_Source material_
________

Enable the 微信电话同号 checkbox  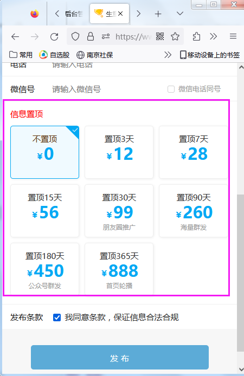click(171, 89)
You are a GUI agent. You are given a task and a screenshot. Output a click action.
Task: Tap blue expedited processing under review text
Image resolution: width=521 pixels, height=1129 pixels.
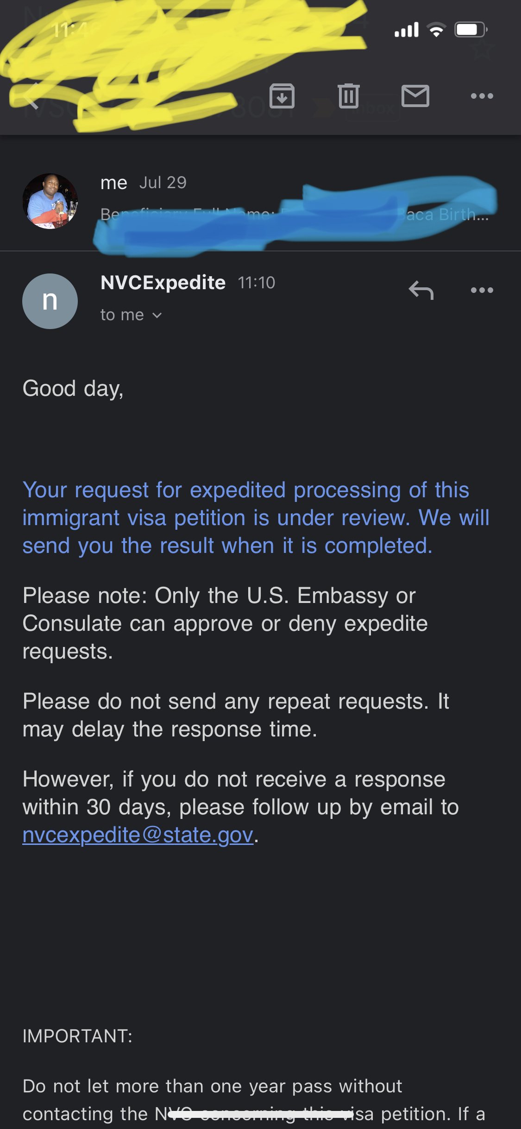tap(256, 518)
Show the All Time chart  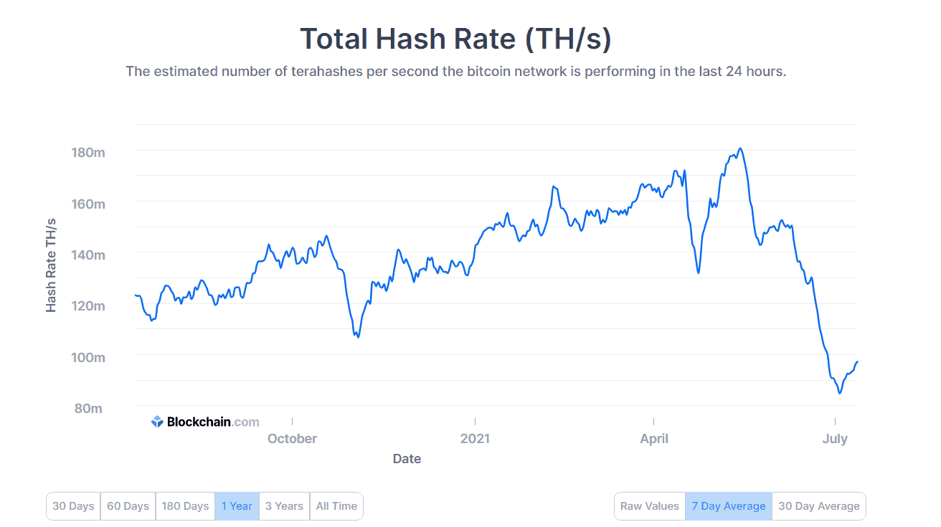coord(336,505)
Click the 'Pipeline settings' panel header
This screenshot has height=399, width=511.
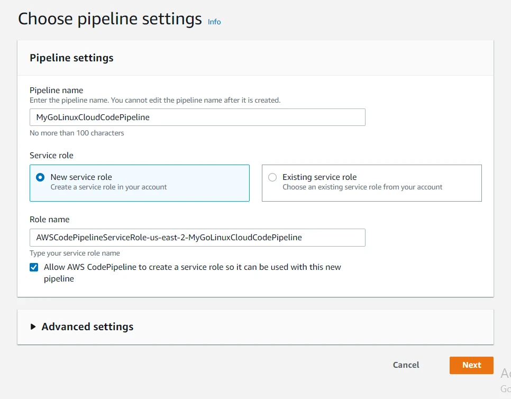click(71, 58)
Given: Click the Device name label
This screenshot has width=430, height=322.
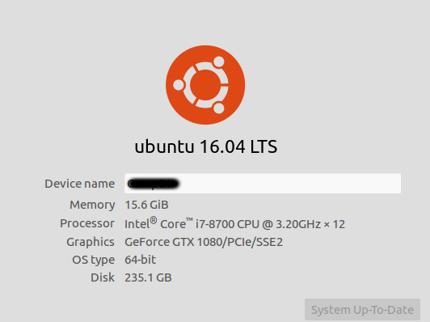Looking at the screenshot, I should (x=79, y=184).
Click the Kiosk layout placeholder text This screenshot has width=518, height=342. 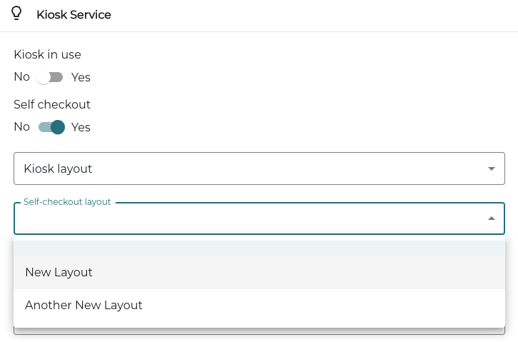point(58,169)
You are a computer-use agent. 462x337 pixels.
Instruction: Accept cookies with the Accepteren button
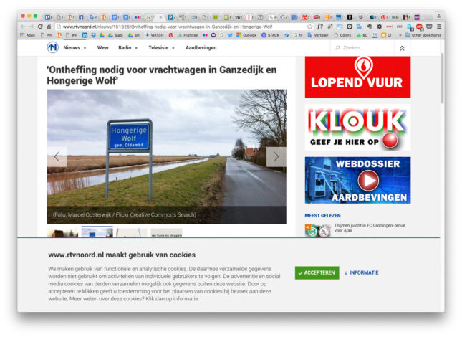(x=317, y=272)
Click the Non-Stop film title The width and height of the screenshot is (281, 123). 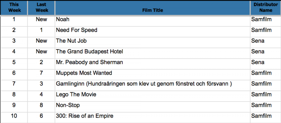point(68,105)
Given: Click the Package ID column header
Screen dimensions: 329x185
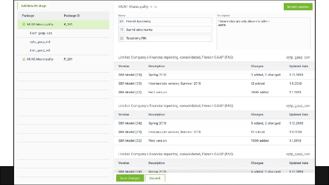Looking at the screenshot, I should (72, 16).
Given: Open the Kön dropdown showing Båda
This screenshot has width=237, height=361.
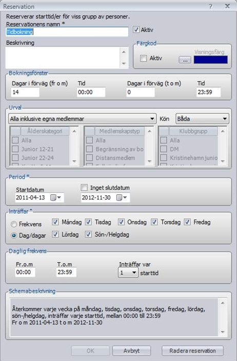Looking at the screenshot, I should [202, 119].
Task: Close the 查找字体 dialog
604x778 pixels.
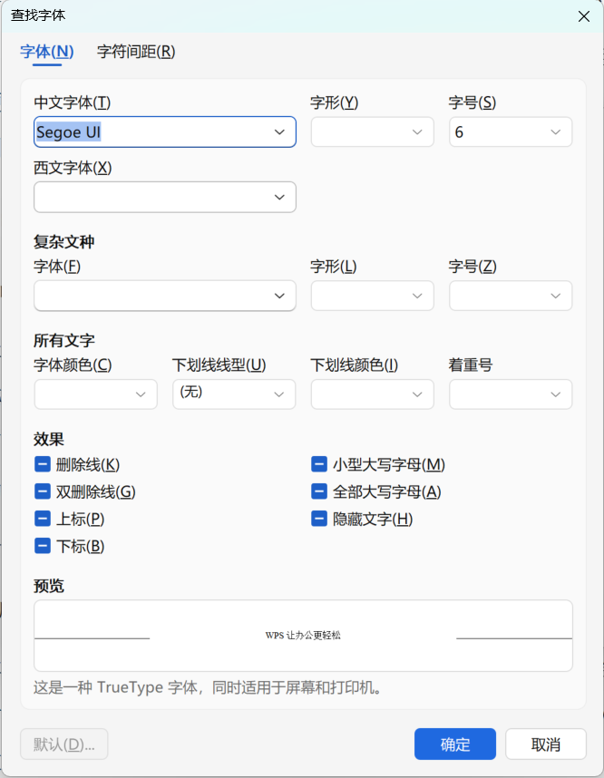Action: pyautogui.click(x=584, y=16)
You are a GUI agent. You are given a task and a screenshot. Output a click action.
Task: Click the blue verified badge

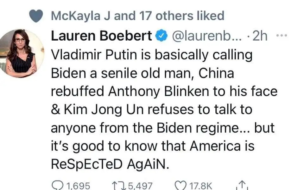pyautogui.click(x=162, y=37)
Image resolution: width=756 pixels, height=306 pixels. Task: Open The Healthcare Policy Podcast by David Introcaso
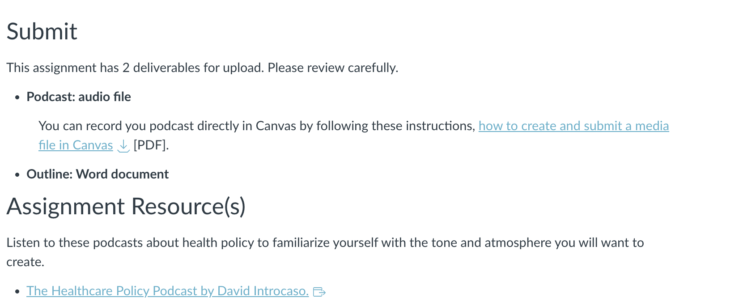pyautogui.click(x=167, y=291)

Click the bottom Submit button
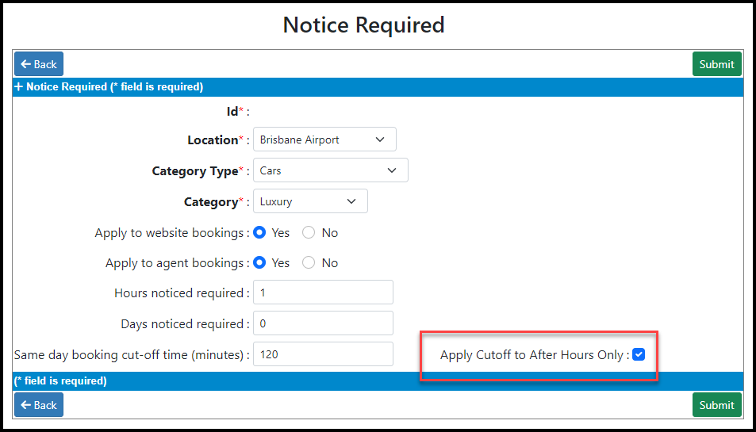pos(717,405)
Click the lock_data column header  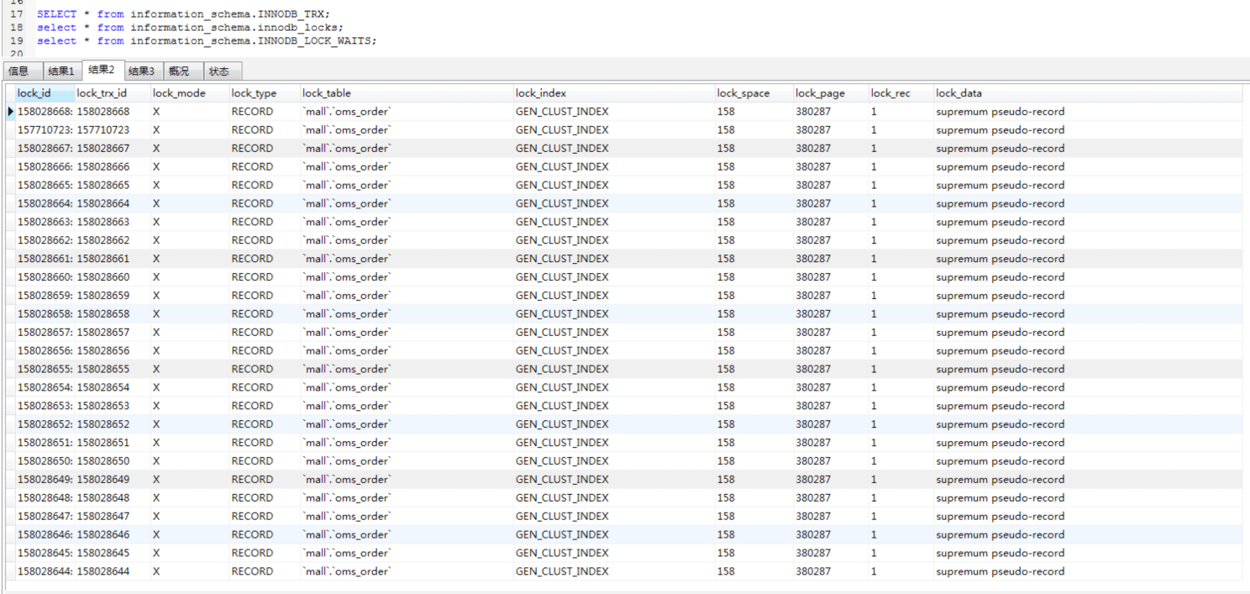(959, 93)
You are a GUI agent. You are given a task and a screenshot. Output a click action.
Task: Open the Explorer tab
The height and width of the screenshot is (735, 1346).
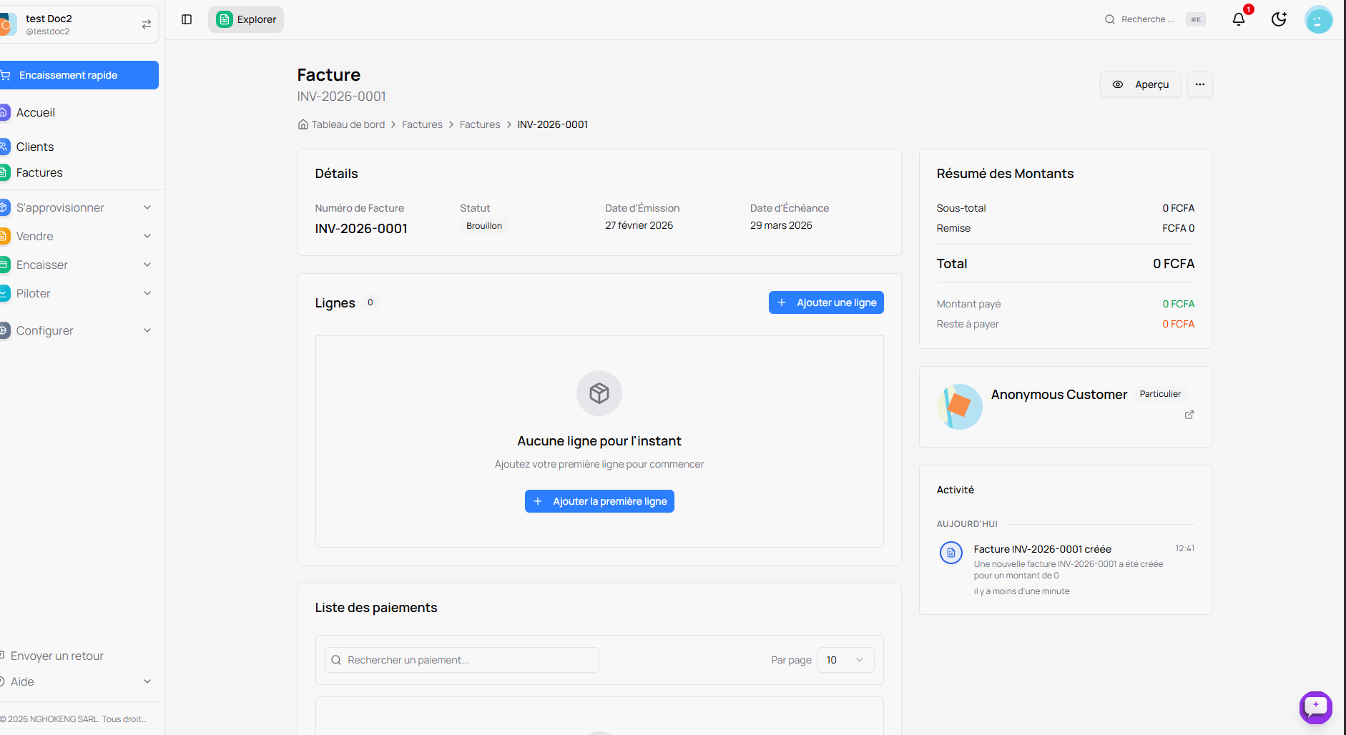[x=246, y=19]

________

_Exercise directions_
Once the line with "Given: Click the Package ID column header" is found above, transcribe each line from it through the line with "Task: Close the 查找字体 dialog", exactly, and omit the pictures.

_Answer to this exercise_
Given: Click the Package ID column header
Screen dimensions: 329x185
Looking at the screenshot, I should (72, 16).
Given: Open the Kön dropdown showing Båda
This screenshot has width=237, height=361.
Looking at the screenshot, I should [202, 119].
Task: Close the 查找字体 dialog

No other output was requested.